Is there any geographical pattern, with relevant marine institutes more likely to be present in certain countries or certain parts of Europe?

Lucas Bosser: There are hotspots depending on the marine research institutes: in Gdansk, for example, or in Kiel (Schleswig-Holstein), in Flanders, in Brittany, in Galicia, in the Algarve, on Crete, among others. But you cannot say the focus on blue biotech is rather northern or southern. It is more spread. It depends on where research is happening and whether there is a bridge between the knowledge produced by the research centre and the private sector. That’s the real challenge: to make it an economic reality. That depends on the SMEs in the relevant regions.

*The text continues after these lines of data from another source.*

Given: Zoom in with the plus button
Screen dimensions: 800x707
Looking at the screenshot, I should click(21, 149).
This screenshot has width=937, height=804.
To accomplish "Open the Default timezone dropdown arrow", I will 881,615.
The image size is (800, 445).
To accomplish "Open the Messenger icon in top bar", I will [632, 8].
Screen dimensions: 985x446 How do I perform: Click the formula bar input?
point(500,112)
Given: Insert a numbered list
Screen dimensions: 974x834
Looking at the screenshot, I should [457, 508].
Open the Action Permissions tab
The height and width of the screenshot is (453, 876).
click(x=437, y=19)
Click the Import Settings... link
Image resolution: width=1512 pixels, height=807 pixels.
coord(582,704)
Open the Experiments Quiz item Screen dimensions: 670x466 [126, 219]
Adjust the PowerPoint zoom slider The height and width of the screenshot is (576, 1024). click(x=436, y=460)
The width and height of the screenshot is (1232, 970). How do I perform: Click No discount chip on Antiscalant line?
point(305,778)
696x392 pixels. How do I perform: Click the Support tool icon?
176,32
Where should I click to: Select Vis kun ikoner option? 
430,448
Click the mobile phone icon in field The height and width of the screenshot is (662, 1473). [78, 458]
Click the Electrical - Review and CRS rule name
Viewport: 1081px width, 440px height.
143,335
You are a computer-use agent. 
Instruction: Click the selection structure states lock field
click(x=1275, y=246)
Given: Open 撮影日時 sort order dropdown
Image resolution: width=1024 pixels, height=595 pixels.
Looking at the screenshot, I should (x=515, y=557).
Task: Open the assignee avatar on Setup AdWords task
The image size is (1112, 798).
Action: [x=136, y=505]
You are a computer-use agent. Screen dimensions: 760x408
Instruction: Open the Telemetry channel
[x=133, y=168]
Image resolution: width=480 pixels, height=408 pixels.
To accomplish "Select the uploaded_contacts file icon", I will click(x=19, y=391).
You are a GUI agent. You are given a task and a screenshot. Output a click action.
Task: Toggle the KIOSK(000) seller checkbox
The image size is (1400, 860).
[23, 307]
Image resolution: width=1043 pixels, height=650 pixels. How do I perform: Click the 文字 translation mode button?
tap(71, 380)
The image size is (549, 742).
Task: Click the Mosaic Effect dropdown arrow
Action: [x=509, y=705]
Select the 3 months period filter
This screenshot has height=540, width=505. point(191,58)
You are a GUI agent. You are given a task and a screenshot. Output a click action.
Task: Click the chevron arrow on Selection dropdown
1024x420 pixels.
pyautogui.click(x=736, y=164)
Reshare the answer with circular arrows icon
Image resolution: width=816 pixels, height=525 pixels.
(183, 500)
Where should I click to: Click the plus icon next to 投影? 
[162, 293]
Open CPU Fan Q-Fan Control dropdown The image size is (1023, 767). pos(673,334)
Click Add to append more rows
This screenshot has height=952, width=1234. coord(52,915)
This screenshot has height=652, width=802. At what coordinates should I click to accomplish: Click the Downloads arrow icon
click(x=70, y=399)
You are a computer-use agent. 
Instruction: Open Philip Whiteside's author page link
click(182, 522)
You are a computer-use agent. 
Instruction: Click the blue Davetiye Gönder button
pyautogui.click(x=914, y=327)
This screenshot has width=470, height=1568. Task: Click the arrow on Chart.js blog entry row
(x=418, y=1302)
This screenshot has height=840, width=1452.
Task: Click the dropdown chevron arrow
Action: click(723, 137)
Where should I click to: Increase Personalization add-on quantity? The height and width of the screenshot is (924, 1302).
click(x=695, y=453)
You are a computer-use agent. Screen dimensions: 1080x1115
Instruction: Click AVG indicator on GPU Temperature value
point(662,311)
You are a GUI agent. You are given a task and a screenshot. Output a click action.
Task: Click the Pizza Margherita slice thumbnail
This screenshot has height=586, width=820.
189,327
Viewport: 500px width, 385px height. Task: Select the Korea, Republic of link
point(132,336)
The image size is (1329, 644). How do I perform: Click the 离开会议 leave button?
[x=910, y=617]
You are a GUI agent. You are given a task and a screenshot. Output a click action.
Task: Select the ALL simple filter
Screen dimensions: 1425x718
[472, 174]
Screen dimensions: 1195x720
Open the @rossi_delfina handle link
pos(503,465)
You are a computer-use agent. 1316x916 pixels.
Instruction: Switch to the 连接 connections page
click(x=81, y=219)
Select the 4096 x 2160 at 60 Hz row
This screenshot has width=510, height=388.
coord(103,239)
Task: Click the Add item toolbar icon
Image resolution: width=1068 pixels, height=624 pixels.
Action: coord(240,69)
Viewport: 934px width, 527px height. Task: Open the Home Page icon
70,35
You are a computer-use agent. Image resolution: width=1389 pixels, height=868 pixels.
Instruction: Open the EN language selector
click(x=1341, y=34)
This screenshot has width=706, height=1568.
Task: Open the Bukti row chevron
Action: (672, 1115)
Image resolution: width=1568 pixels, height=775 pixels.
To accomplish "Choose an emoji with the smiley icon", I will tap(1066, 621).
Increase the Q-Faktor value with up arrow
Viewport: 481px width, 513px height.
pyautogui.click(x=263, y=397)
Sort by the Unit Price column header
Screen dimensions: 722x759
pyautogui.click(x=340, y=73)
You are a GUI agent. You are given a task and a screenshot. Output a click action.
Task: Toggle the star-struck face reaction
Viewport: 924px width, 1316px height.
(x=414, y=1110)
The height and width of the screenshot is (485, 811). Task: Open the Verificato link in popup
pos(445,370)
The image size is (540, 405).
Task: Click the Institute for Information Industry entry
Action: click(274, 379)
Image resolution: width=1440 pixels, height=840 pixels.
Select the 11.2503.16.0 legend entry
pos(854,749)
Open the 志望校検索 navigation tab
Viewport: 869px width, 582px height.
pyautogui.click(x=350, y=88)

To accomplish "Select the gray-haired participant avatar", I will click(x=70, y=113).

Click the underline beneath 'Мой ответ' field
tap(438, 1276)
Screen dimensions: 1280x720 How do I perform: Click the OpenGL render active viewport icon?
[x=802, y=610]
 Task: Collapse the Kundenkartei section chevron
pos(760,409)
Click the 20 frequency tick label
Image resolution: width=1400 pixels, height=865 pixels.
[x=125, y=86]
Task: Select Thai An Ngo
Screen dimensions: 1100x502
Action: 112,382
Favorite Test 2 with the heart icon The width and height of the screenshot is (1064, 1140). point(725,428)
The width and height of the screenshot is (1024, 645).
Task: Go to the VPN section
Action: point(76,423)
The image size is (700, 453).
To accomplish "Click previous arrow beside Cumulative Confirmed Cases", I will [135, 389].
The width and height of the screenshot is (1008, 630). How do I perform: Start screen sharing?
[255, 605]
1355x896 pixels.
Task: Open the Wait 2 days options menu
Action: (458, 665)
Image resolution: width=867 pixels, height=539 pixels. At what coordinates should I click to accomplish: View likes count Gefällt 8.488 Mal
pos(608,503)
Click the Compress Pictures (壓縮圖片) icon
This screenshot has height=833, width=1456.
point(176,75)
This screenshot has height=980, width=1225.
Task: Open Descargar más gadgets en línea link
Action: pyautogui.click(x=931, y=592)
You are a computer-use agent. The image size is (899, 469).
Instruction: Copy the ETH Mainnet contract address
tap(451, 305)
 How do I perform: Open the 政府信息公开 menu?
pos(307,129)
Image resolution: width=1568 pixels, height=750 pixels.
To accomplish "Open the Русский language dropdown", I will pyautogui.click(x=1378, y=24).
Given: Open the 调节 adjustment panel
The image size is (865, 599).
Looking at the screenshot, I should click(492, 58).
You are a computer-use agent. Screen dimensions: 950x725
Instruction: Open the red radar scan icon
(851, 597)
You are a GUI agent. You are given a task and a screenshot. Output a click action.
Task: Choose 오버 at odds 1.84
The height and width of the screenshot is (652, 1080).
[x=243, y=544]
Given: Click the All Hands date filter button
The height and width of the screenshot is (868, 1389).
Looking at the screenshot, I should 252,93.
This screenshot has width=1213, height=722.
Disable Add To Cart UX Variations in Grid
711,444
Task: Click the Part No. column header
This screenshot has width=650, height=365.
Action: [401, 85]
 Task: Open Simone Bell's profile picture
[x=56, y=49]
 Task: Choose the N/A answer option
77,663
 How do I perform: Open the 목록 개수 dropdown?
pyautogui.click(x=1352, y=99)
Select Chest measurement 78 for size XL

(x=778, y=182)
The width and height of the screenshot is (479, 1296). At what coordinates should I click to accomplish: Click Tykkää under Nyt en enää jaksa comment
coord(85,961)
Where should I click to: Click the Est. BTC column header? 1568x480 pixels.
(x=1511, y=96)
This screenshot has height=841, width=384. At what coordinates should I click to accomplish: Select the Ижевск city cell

It is easier to develop marine biotech applications when there are several aquaculture companies in an area, because they demand new products, more sustainable solutions to feed the fish for instance, and thus there is a market right there that is ready to invest.

Is there a model for developing marine biotech as part of regions’ smart specialisation strategies?

Lucas Bosser: I wouldn’t say one solution fits all in this matter. It really depends on the balance that has developed in each territory in terms of how the universities work with the private sector and the other way around, if the local authorities are involved, if they’re utilising EU or public funds to facilitate the emergence of the sector, and also on the competences of the region.

However, one thing from a European perspective that can be done is that regions should be given as much freedom as possible with the European funds they get – if a region thinks it can further develop its blue biotech sector, it should be able to use the European funds. Beyond that, it’s really about supporting research centres and facilitating the creation of links between them and the private sector. It’s really simple, but they all need to sit around a table and develop some key guidelines and a territorial strategy they can use to develop new policies and deploy the EU funds they get. This works, for example, in Vastra Gotaland in western Sweden, where they developed years ago a blue cluster to facilitate this kind of exchange. It’s working and delivering. From a practical point of view the first step seems to be sitting around the same table and developing a strategy together.

Further information

CPMR website: https://cpmr.org/.

For information about the preparatory project, see http://www.embrc.eu/pp2EMBRC.

A map from the exercise, showing a breakdown of regions according to their marine biotech research assets and policies, is available at https://www.google.com/maps/d/viewer?mid=11xB3ZOpVqywZtpE2k2S8fZMS2q8.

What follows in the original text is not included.